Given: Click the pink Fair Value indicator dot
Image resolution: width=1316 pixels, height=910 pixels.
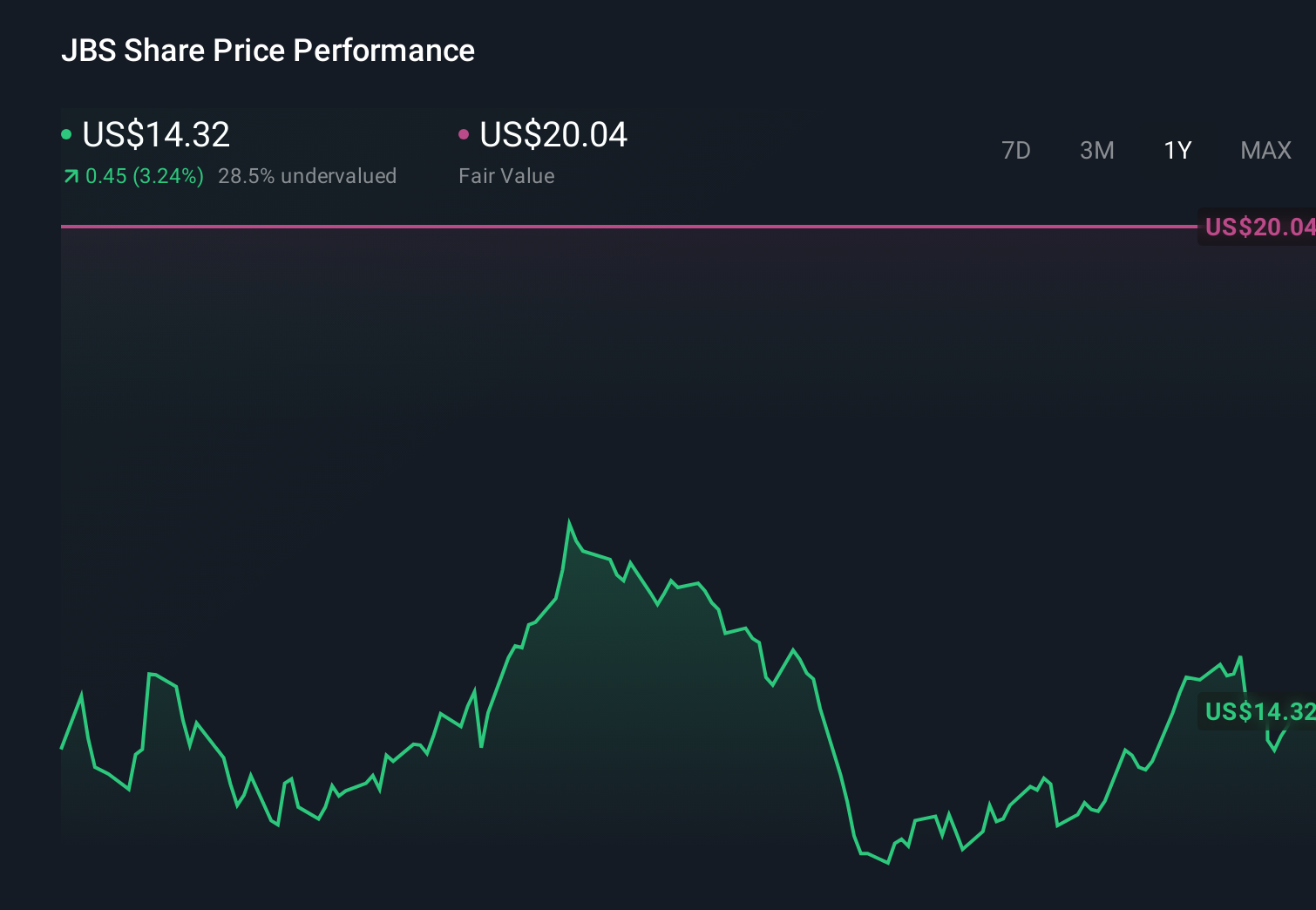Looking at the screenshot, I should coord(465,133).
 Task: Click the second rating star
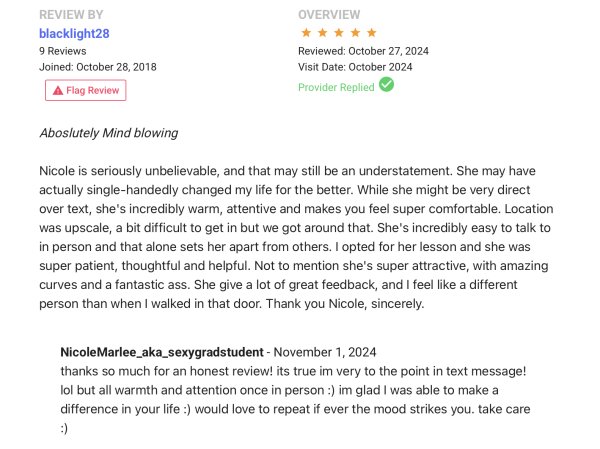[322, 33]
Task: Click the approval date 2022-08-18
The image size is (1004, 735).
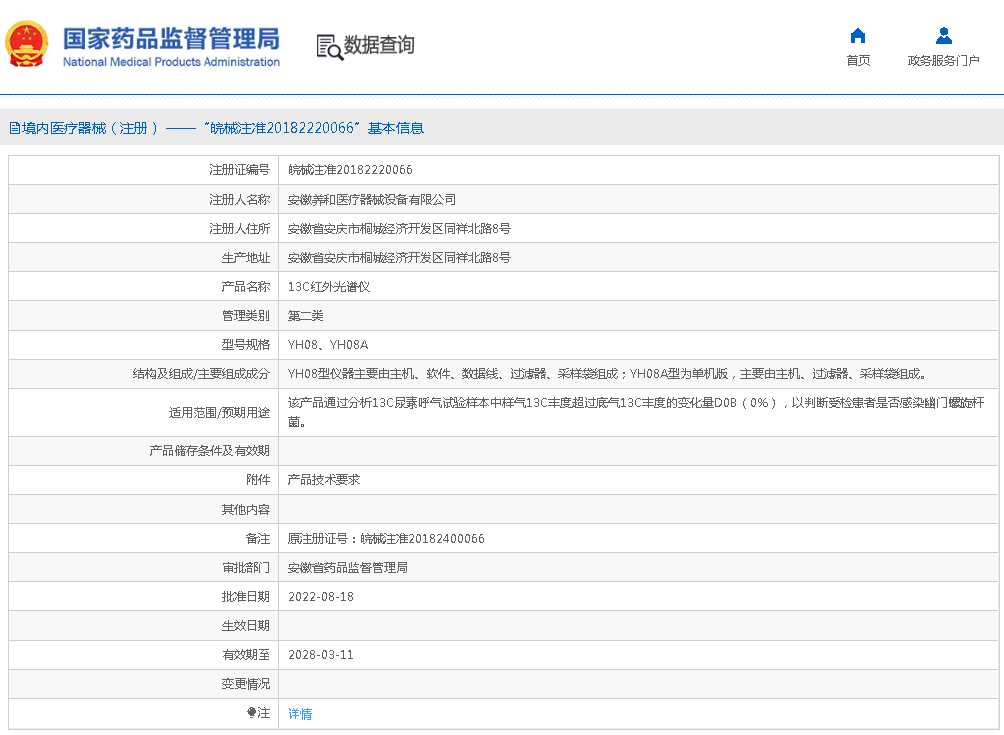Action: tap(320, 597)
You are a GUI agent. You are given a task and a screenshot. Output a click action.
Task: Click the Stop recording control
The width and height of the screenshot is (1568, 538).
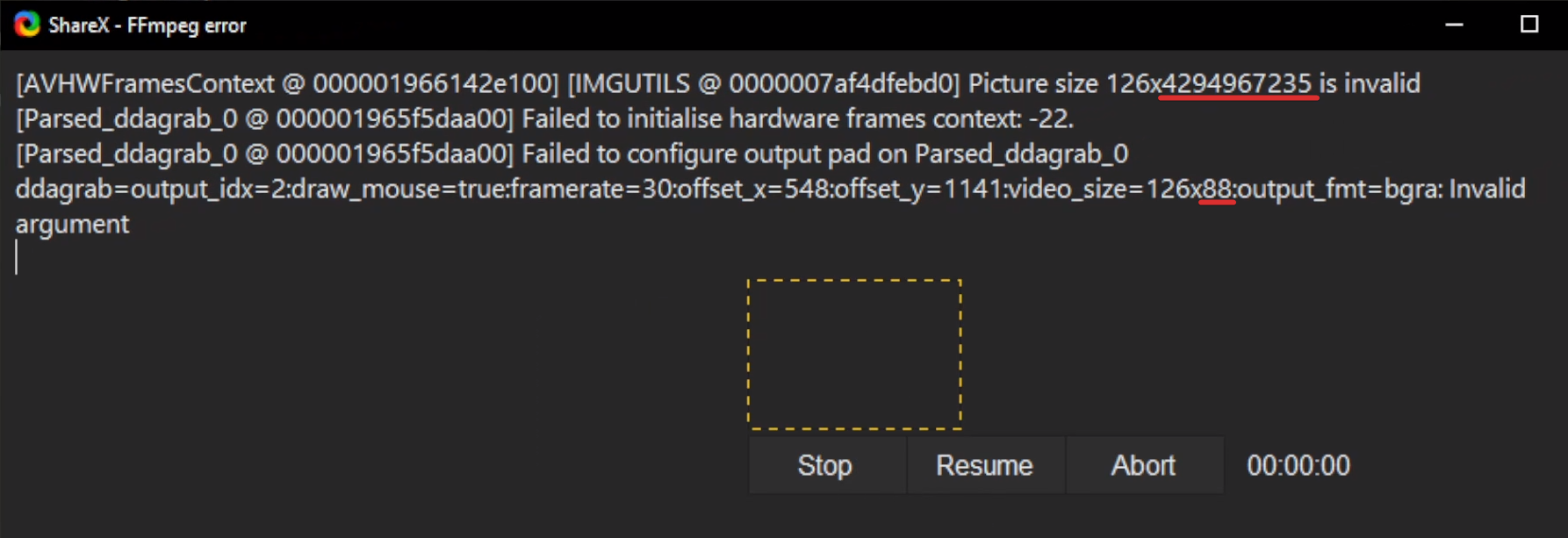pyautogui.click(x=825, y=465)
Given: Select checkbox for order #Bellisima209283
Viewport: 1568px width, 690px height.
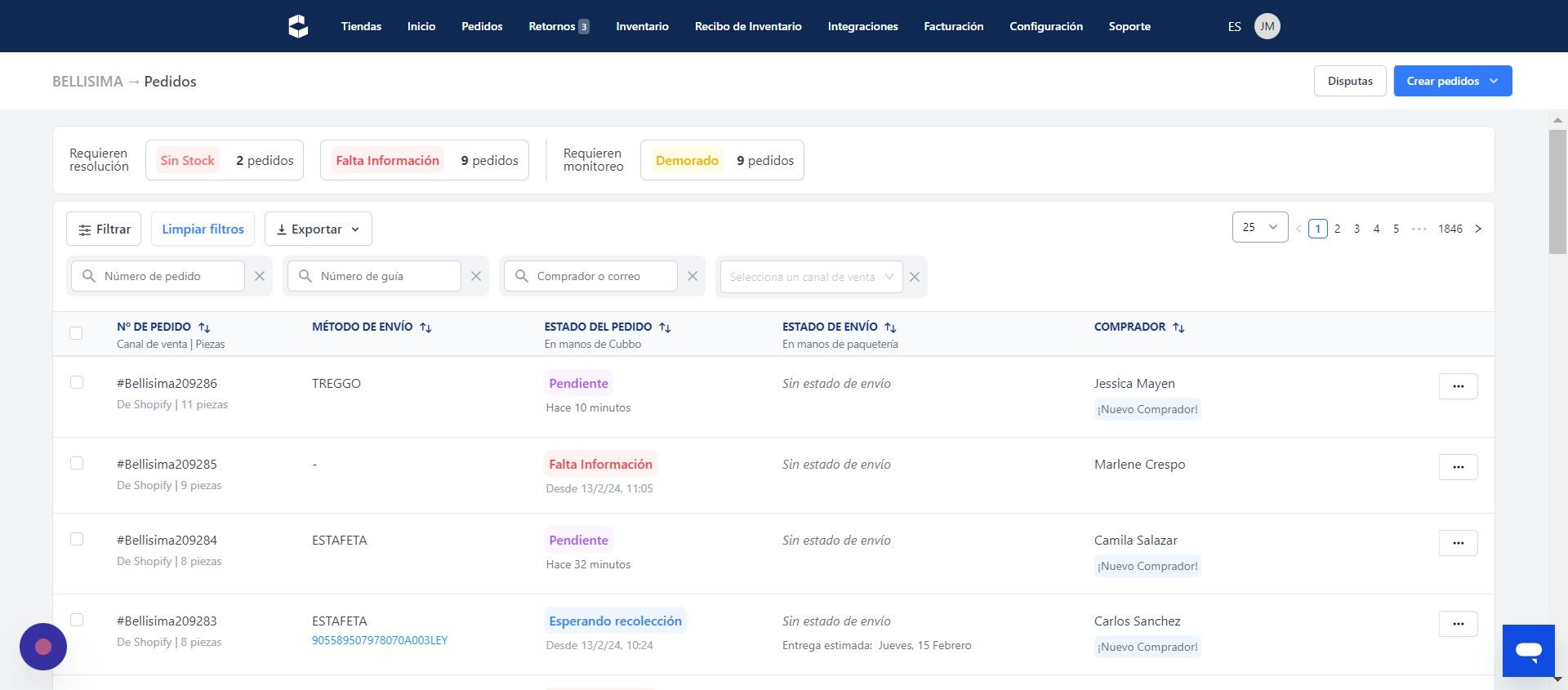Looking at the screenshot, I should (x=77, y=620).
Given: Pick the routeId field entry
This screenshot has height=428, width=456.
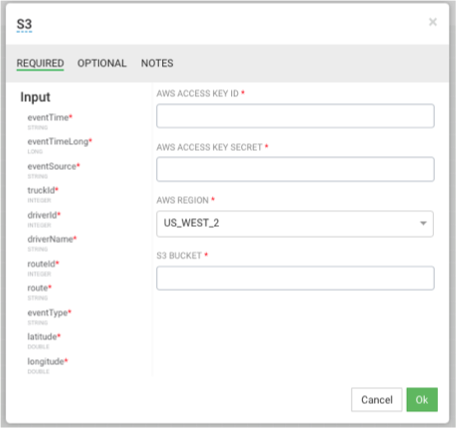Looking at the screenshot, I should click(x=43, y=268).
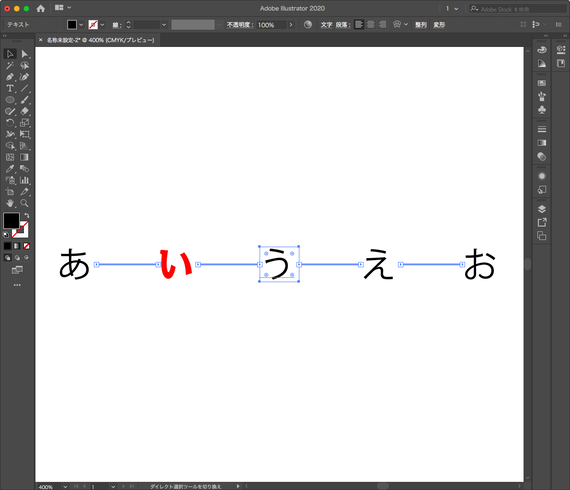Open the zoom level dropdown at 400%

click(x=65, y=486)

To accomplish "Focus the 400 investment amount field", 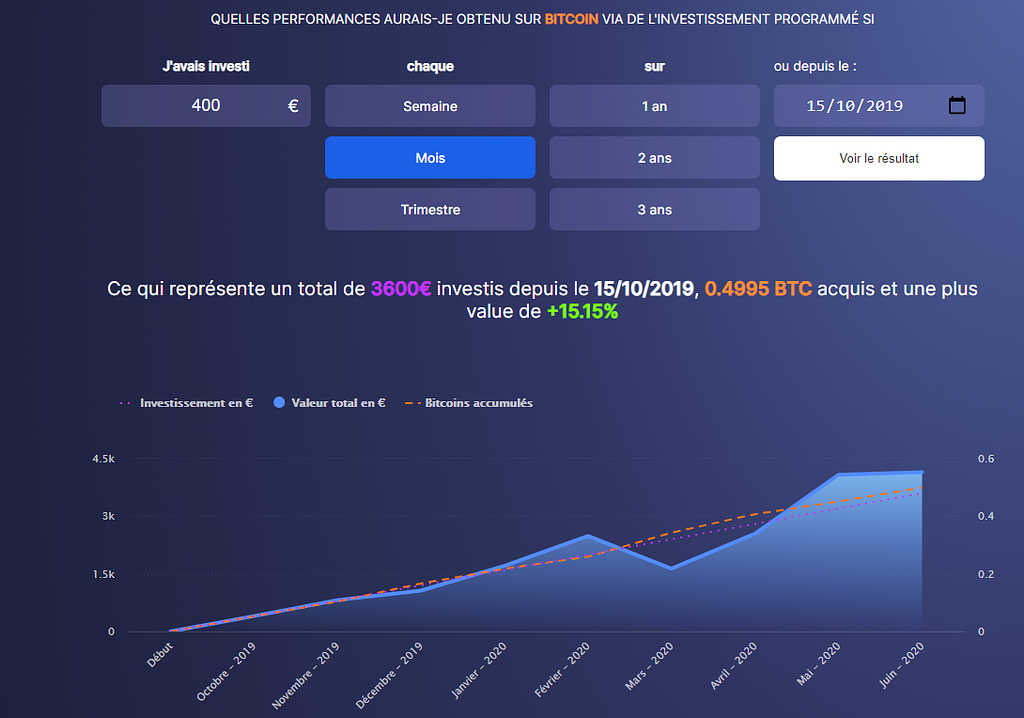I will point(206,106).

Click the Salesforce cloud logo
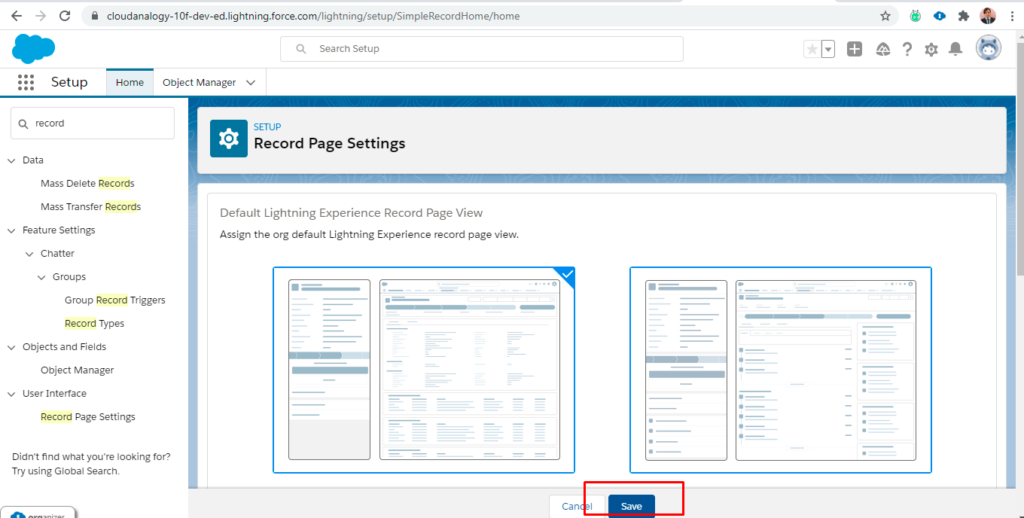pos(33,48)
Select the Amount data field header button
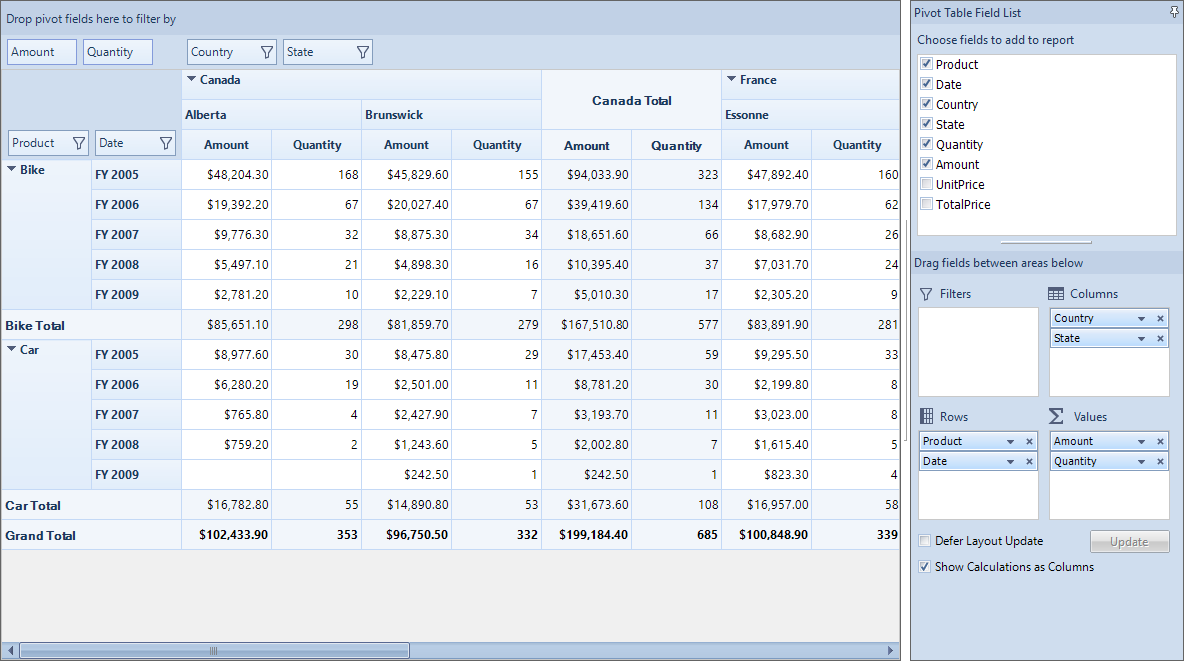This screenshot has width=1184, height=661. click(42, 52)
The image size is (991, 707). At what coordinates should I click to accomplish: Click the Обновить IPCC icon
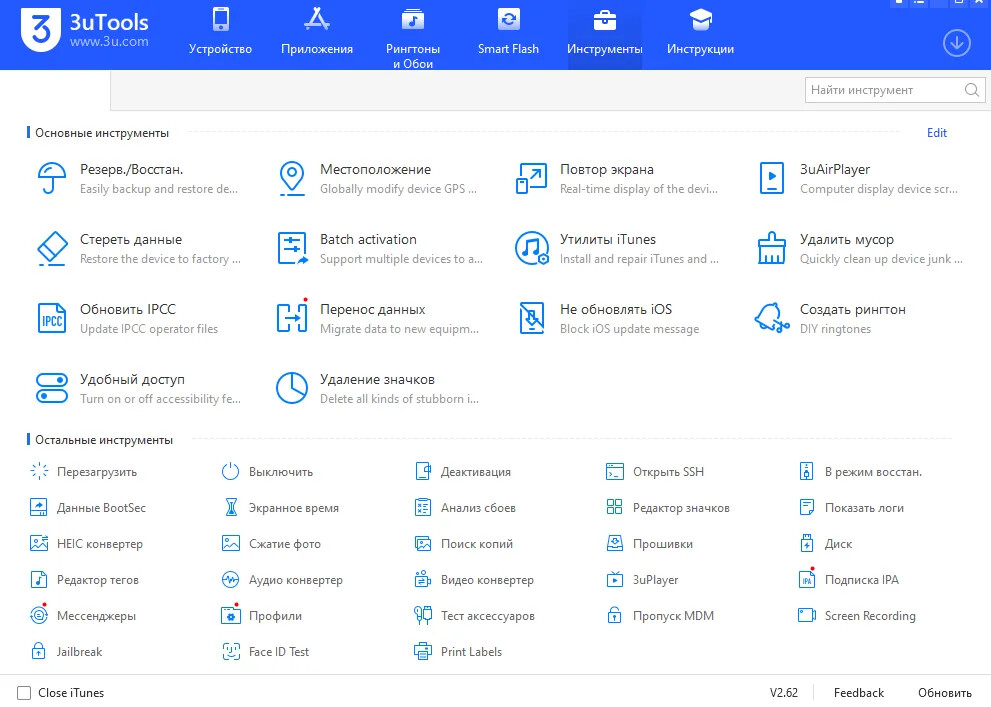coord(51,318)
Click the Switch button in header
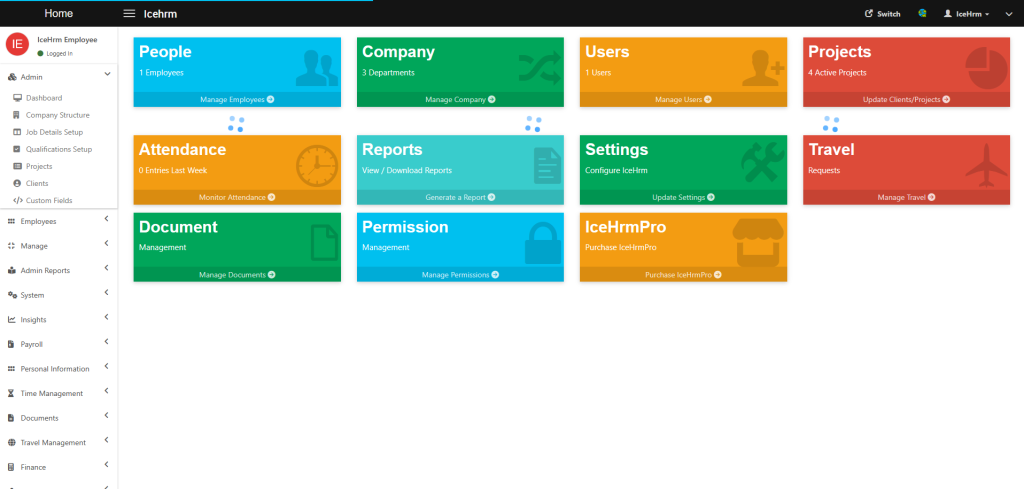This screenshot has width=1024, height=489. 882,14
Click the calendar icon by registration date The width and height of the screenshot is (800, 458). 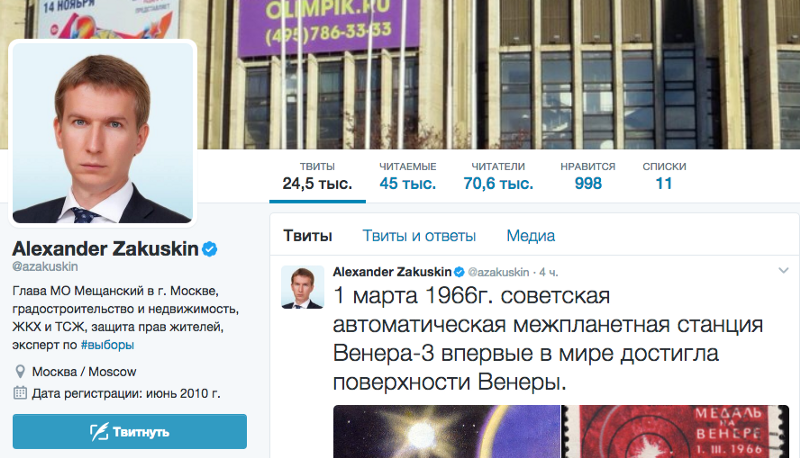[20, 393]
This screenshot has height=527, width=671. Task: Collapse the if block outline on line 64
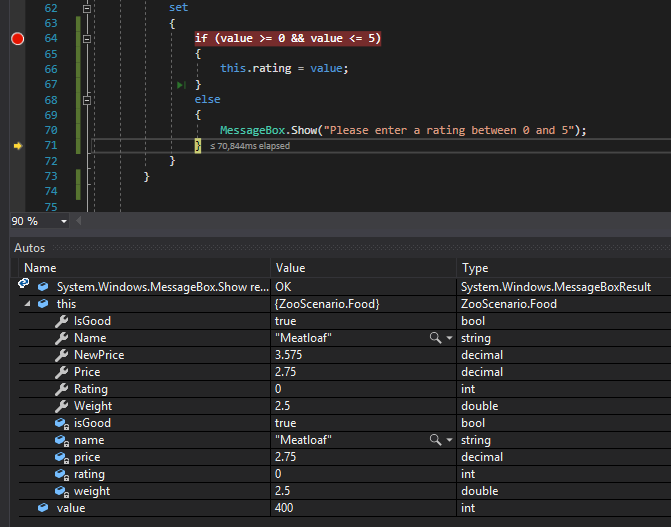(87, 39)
----------
Print an exact copy of the lines above, from the one containing "Image resolution: width=1316" through the one containing "Task: Click the Stop recording control", and leave out the pictures.

Image resolution: width=1316 pixels, height=910 pixels.
Looking at the screenshot, I should coord(465,133).
 Task: Click the second rating star
[322, 33]
Task: Click the approval date 2022-08-18
The image size is (1004, 735).
Action: tap(320, 597)
You are a GUI agent. You are given a task and a screenshot. Output a click action.
Task: Click the Stop recording control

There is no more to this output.